*INPUT FOR THIS TASK*

- - - -

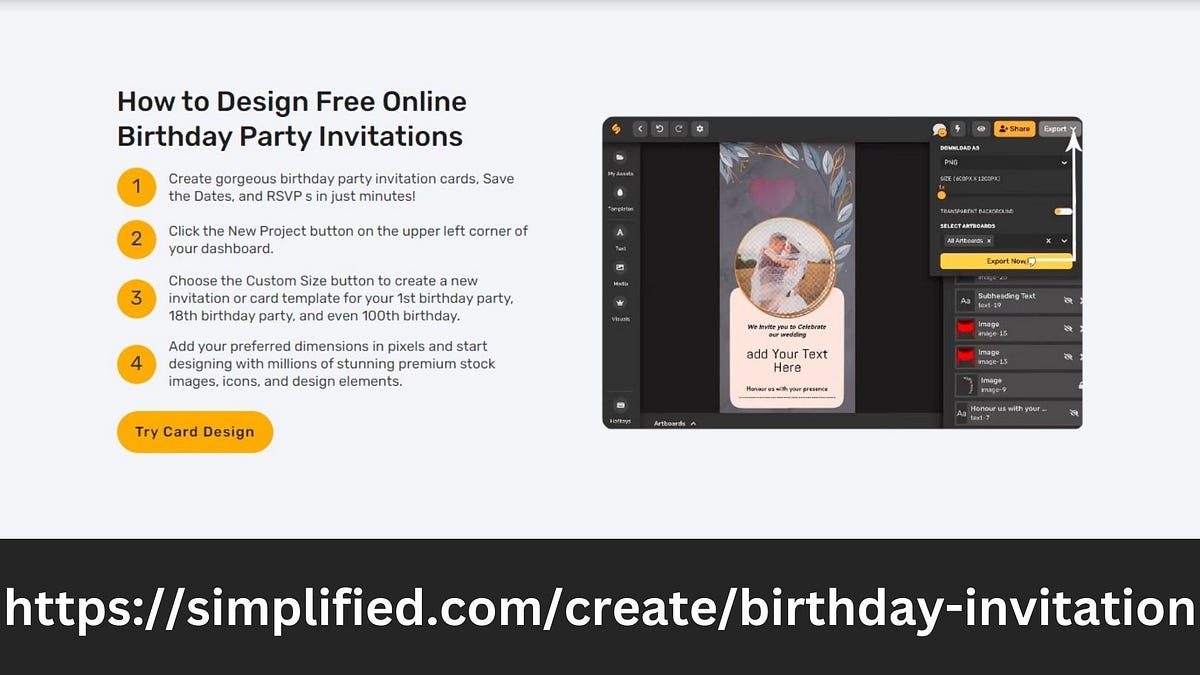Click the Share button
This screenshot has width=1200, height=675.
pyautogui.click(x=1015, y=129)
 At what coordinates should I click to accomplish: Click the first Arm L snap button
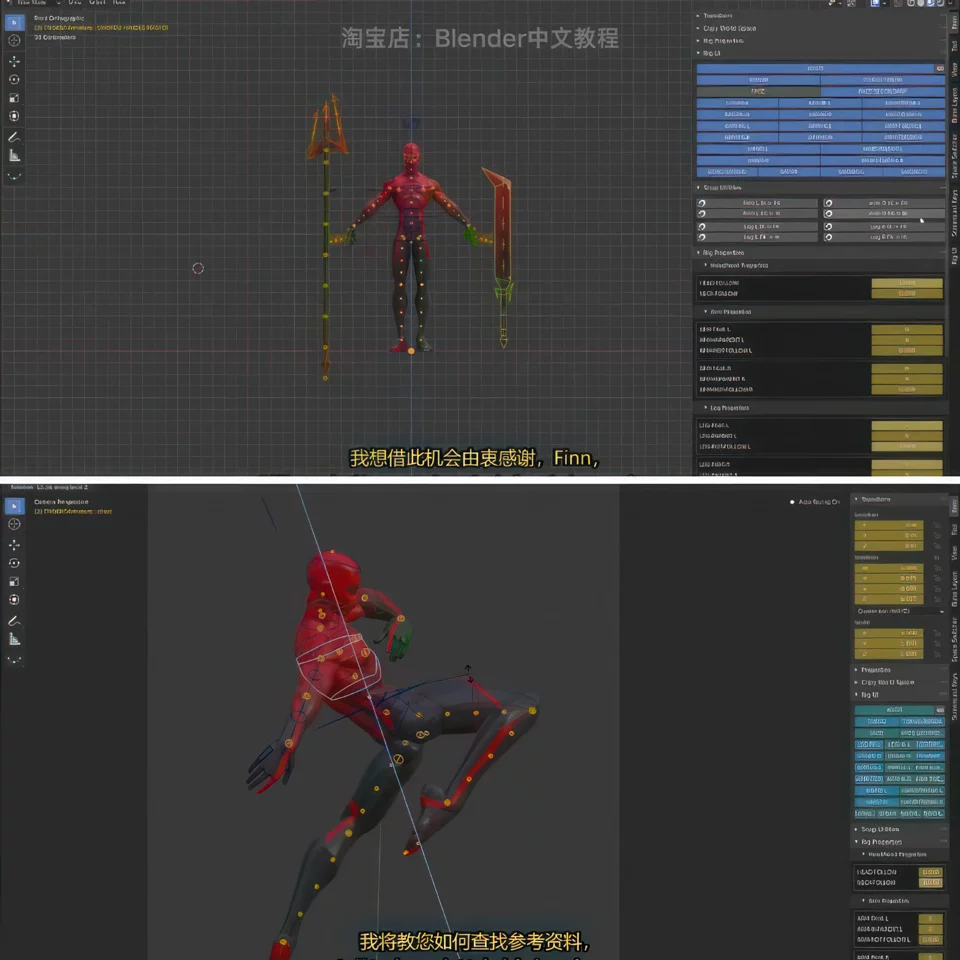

- - - -

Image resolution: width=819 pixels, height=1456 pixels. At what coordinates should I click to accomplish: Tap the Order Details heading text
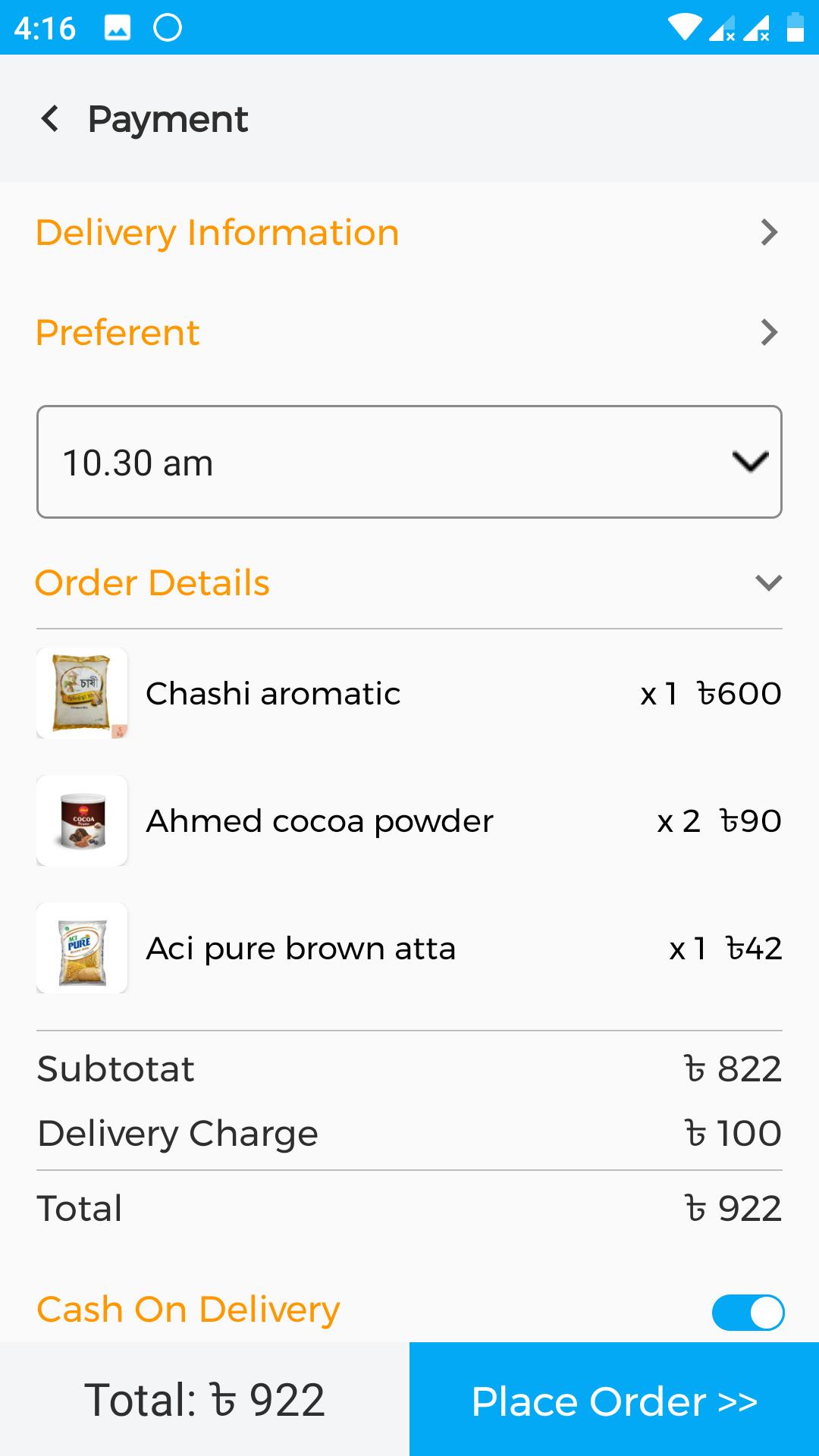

- - - -

Work out how many lines of the records contain "what", and reply with the number alone.

*RESULT OF THE TASK*
2